PASSAGE:
From 9ef8568bd7cddf59e1ff6ee1b7d799539e331b73 Mon Sep 17 00:00:00 2001
From: Feng Tang <feng.tang@intel.com>
Date: Wed, 16 Oct 2024 23:41:50 +0800
Subject: mm/slub: Consider kfence case for get_orig_size()

When 'orig_size' of kmalloc object is enabled by debug option, it
should either contains the actual requested size or the cache's
'object_size'.

But it's not true if that object is a kfence-allocated one, and the
data at 'orig_size' offset of metadata could be zero or other values.
This is not a big issue for current 'orig_size' usage, as init_object()
and check_object() during alloc/free process will be skipped for kfence
addresses. But it could cause trouble for other usage in future.

Use the existing kfence helper kfence_ksize() which can return the
real original request size.

Signed-off-by: Feng Tang <feng.tang@intel.com>
Reviewed-by: Hyeonggon Yoo <42.hyeyoo@gmail.com>
Signed-off-by: Vlastimil Babka <vbabka@suse.cz>
---
 mm/slub.c | 3 +++
 1 file changed, 3 insertions(+)

diff --git a/mm/slub.c b/mm/slub.c
index 2ccb016c7f99..e186e7a67597 100644
--- a/mm/slub.c
+++ b/mm/slub.c
@@ -768,6 +768,9 @@ static inline unsigned int get_orig_size(struct kmem_cache *s, void *object)
 {
 	void *p = kasan_reset_tag(object);
 
+	if (is_kfence_address(object))
+		return kfence_ksize(object);
+
 	if (!slub_debug_orig_size(s))
 		return s->object_size;
 
-- 
cgit v1.2.3


From 5474d33ca48e7764ccc38b2ac089863cca83280a Mon Sep 17 00:00:00 2001
From: Feng Tang <feng.tang@intel.com>
Date: Wed, 16 Oct 2024 23:41:51 +0800
Subject: mm/slub: Improve redzone check and zeroing for krealloc()

GIVEN INFORMATION:

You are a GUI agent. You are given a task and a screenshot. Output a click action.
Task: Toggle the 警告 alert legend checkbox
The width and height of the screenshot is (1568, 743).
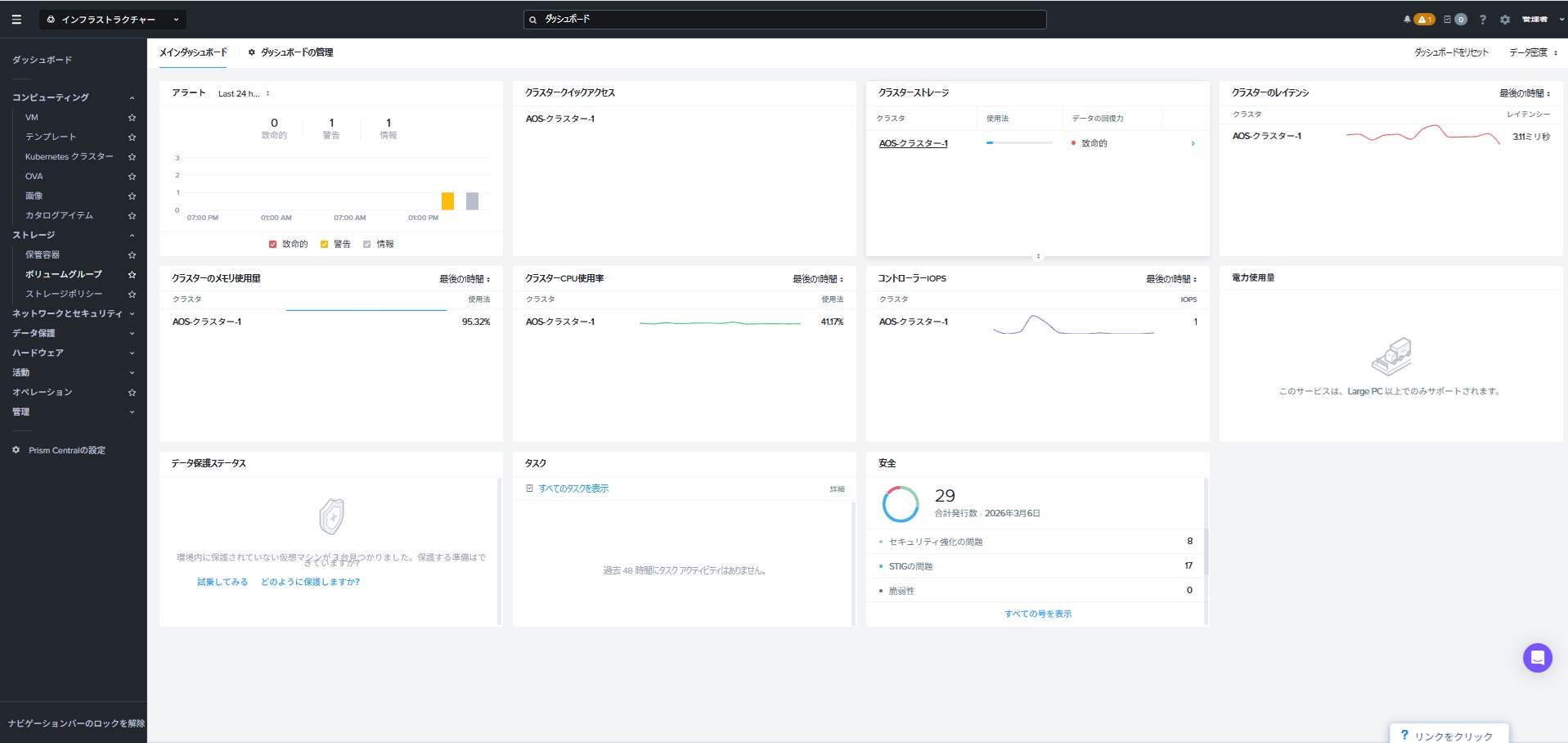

PROBLEMS:
(a) In the patch, which existing kfence helper returns the real original request size?
(b) Reproduce the part of the patch starting at "But it's not" and ending at "usage, as init_object()".
The lines have no connection to the patch.

ANSWERS TO THE EXERCISE:
(a) kfence_ksize()

(b)
But it's not true if that object is a kfence-allocated one, and the
data at 'orig_size' offset of metadata could be zero or other values.
This is not a big issue for current 'orig_size' usage, as init_object()